## What you will do
Return the lines between the one holding "The width and height of the screenshot is (2576, 733)." and the one holding "click(219, 449)", inclusive, word for word.

---------- Data extract ----------

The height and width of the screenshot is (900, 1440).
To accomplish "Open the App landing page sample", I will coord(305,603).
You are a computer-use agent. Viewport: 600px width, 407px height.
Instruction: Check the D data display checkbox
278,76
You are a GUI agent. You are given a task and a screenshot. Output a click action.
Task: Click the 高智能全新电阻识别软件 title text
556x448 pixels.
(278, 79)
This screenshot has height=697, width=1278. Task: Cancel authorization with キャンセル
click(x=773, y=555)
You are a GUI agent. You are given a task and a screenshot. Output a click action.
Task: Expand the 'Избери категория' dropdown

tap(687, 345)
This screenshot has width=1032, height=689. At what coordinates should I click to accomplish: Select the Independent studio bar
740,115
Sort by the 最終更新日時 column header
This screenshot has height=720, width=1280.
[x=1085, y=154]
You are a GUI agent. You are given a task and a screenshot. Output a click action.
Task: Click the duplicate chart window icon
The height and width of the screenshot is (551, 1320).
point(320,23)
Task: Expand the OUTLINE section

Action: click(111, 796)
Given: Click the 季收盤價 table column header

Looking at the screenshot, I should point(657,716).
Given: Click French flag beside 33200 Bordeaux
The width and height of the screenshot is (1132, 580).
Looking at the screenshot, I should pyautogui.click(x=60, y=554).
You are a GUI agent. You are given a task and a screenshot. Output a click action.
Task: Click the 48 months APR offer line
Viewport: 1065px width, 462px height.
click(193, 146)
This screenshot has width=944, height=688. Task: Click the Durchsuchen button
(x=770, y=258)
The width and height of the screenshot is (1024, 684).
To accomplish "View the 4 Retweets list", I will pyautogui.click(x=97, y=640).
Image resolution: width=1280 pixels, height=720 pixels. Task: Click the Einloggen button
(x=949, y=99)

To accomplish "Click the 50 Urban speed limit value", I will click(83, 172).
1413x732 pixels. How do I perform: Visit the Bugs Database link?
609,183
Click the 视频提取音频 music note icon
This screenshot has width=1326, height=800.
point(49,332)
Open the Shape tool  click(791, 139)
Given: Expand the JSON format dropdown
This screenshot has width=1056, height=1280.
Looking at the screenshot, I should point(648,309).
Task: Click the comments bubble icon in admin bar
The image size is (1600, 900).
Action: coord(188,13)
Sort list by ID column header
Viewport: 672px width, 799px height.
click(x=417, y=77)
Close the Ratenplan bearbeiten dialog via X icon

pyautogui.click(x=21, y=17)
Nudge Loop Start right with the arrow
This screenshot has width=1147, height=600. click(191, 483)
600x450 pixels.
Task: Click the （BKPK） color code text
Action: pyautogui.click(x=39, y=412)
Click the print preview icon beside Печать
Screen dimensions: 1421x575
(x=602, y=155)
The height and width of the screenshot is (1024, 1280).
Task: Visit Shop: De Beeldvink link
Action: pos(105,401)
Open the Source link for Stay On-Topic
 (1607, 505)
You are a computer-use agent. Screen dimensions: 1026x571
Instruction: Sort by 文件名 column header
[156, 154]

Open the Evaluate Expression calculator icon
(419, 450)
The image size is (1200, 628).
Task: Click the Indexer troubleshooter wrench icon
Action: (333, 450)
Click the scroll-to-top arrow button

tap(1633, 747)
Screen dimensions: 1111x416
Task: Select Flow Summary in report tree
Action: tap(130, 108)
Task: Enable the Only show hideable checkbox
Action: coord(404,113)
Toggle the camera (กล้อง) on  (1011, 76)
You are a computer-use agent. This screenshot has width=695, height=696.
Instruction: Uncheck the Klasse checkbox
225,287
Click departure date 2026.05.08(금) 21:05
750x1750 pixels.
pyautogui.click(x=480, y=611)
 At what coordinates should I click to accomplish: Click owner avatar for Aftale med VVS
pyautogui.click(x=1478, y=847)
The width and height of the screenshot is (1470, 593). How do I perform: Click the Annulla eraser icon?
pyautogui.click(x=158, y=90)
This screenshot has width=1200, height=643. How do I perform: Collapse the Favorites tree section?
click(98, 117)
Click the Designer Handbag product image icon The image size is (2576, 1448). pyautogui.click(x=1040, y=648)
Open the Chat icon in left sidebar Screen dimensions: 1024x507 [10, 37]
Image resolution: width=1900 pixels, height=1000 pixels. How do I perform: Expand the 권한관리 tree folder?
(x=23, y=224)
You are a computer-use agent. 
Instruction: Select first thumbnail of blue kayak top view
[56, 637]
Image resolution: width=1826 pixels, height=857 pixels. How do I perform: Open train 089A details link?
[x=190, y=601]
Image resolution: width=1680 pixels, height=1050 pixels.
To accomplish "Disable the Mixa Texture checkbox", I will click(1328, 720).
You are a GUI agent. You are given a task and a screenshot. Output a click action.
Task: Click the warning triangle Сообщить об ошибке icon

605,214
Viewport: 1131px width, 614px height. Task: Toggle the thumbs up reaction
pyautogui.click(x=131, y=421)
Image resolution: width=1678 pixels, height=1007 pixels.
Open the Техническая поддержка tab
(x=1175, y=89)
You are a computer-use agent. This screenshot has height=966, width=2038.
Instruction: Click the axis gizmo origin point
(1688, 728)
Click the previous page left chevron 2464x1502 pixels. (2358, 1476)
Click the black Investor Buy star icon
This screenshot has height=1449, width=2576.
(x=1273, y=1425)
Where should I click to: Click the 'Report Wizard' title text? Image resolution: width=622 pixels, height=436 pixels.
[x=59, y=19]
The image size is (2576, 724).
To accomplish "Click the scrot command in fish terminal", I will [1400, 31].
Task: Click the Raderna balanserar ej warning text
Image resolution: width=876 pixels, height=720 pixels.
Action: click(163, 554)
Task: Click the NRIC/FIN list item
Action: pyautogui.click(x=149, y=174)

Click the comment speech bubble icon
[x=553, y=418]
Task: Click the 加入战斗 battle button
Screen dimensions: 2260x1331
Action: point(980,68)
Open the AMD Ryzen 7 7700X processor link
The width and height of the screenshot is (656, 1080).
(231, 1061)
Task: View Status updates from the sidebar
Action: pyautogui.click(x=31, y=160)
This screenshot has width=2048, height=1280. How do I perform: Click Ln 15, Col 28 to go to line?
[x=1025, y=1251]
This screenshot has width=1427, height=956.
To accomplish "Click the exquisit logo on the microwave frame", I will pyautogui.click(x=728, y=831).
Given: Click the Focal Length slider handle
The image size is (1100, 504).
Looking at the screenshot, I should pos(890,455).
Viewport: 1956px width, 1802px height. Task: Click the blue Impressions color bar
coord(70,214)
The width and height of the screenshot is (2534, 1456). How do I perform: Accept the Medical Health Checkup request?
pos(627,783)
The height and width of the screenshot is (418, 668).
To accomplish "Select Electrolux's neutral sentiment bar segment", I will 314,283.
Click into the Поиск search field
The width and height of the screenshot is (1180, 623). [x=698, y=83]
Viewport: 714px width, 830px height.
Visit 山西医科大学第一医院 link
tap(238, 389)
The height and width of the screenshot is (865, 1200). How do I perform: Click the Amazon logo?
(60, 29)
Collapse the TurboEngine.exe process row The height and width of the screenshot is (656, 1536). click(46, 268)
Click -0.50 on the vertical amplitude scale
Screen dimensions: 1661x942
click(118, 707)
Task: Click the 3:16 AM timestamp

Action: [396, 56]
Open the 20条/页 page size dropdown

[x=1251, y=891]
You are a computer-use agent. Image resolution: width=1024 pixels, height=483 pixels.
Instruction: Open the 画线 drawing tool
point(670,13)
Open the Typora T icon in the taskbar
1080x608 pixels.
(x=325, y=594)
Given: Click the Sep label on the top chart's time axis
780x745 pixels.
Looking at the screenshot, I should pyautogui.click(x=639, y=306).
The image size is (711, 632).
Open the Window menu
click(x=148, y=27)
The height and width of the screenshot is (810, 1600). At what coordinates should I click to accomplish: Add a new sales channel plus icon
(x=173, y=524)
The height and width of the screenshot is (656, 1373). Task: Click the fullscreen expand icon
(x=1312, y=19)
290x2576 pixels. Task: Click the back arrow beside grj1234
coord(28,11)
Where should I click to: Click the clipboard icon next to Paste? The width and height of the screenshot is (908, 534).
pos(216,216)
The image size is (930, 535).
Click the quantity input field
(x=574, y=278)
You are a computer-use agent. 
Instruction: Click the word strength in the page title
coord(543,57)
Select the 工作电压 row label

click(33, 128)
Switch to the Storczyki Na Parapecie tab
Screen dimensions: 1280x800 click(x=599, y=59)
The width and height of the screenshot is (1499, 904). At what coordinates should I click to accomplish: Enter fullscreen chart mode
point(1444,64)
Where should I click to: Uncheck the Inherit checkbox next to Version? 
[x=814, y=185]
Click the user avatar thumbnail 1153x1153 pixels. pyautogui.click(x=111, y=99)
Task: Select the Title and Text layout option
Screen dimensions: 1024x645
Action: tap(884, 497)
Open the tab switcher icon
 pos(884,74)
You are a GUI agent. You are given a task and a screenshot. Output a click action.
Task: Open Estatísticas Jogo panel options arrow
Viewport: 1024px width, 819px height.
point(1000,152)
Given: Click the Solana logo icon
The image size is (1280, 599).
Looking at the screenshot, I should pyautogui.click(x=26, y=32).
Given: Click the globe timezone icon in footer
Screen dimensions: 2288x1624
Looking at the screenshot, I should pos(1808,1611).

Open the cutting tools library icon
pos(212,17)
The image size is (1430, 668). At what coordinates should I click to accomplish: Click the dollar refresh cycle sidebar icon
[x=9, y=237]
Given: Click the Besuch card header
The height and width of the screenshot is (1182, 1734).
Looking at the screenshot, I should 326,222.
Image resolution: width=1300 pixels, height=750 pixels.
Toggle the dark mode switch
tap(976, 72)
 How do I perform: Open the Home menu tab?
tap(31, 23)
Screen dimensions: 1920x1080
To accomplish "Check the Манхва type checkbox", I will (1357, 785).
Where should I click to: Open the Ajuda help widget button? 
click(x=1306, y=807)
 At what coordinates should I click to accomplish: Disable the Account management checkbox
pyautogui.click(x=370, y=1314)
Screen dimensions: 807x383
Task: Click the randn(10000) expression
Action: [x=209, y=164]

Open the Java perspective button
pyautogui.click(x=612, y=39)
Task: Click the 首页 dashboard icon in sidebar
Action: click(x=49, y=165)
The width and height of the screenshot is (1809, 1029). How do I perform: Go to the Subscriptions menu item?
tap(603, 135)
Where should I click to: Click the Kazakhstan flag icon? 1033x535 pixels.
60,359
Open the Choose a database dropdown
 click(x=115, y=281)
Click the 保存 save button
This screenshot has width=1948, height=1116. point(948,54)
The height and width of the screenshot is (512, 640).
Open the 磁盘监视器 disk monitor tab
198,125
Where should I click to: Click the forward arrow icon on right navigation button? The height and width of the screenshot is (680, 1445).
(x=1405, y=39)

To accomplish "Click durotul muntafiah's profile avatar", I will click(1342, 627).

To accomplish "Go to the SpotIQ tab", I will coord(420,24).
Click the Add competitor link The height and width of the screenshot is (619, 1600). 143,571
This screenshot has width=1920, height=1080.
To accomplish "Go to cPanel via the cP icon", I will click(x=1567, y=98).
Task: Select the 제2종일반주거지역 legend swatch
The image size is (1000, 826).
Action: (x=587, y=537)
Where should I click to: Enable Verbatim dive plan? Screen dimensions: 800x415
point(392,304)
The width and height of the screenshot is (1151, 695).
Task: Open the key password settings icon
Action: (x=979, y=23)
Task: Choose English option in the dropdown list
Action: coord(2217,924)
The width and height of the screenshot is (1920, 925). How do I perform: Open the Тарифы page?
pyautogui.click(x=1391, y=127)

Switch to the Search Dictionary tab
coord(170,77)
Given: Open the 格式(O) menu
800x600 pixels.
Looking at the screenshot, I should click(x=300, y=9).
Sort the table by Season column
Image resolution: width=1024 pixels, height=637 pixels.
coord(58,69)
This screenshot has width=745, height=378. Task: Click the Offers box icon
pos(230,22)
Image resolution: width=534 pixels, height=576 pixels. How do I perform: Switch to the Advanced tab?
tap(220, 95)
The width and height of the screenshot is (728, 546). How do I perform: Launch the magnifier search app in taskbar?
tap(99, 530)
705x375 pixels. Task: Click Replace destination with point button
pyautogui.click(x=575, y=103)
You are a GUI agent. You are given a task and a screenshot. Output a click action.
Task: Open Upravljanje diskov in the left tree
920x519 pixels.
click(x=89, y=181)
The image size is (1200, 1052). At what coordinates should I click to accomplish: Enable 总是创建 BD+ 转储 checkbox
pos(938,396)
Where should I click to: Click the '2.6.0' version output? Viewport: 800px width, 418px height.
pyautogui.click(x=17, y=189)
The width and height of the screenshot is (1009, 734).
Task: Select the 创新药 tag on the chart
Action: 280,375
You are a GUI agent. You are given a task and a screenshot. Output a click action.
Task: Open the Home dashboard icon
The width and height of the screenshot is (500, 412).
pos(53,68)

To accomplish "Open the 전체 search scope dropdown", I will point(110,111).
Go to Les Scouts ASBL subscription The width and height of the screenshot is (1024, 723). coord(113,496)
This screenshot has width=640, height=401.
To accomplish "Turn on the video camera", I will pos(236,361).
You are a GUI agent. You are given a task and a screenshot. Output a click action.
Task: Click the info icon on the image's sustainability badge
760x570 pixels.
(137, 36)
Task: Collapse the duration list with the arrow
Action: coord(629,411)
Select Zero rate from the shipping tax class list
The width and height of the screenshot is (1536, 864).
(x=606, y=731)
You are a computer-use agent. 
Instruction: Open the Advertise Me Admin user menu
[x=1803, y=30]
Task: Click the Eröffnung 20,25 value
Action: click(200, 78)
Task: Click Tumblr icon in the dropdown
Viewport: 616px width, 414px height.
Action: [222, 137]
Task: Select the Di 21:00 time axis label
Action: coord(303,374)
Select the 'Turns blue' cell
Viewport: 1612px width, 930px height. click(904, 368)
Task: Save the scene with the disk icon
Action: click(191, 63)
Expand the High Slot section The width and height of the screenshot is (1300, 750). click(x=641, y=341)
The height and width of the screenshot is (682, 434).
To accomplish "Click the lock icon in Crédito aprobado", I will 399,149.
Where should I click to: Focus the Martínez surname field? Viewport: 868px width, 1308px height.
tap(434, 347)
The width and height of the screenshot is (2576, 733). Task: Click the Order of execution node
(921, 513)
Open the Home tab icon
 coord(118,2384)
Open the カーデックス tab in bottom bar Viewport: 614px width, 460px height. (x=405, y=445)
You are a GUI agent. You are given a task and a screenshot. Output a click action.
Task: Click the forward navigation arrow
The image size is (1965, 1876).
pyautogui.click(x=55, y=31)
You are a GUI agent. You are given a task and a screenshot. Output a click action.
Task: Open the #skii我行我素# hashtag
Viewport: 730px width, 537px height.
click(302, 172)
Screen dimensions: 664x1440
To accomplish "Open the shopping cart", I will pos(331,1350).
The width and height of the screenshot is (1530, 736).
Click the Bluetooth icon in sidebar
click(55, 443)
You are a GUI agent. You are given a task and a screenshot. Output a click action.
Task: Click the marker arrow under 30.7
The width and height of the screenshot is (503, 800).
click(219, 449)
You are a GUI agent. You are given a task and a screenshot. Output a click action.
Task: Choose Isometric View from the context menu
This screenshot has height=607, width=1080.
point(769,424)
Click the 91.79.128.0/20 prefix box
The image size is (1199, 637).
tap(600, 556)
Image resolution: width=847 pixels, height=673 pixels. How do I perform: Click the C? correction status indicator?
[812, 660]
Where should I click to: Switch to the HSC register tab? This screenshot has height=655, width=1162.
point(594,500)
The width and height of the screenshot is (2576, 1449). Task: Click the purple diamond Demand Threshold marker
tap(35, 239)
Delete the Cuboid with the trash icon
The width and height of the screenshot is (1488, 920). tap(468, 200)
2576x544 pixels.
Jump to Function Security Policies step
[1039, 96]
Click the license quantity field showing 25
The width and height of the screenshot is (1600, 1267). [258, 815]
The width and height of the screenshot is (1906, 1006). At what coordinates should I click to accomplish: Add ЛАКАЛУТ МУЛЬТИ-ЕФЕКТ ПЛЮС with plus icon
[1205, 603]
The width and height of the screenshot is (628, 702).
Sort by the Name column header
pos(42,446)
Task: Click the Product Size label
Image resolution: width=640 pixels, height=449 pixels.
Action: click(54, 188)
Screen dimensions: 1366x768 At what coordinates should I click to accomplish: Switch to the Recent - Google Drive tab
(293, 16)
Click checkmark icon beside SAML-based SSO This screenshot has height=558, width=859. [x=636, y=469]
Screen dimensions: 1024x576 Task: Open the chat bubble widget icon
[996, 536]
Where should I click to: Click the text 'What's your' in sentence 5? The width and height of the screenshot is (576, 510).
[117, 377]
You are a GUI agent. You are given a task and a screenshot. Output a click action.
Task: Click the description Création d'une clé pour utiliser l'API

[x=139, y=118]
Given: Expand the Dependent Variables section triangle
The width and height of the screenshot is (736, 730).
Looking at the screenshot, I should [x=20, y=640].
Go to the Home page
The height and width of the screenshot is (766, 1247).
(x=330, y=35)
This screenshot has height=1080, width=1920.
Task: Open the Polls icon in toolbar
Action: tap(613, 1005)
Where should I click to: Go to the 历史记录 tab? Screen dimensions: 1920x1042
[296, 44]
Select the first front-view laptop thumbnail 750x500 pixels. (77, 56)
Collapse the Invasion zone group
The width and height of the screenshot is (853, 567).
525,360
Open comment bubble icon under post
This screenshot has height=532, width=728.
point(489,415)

----------

## Answer
The width and height of the screenshot is (2576, 733). Task: Click the Order of execution node
(921, 513)
Open the Home tab icon
 coord(118,2384)
Open the カーデックス tab in bottom bar Viewport: 614px width, 460px height. (x=405, y=445)
You are a GUI agent. You are given a task and a screenshot. Output a click action.
Task: Click the forward navigation arrow
The image size is (1965, 1876).
pyautogui.click(x=55, y=31)
You are a GUI agent. You are given a task and a screenshot. Output a click action.
Task: Open the #skii我行我素# hashtag
Viewport: 730px width, 537px height.
click(302, 172)
Screen dimensions: 664x1440
To accomplish "Open the shopping cart", I will pos(331,1350).
The width and height of the screenshot is (1530, 736).
Click the Bluetooth icon in sidebar
click(55, 443)
You are a GUI agent. You are given a task and a screenshot. Output a click action.
Task: Click the marker arrow under 30.7
The width and height of the screenshot is (503, 800).
click(219, 449)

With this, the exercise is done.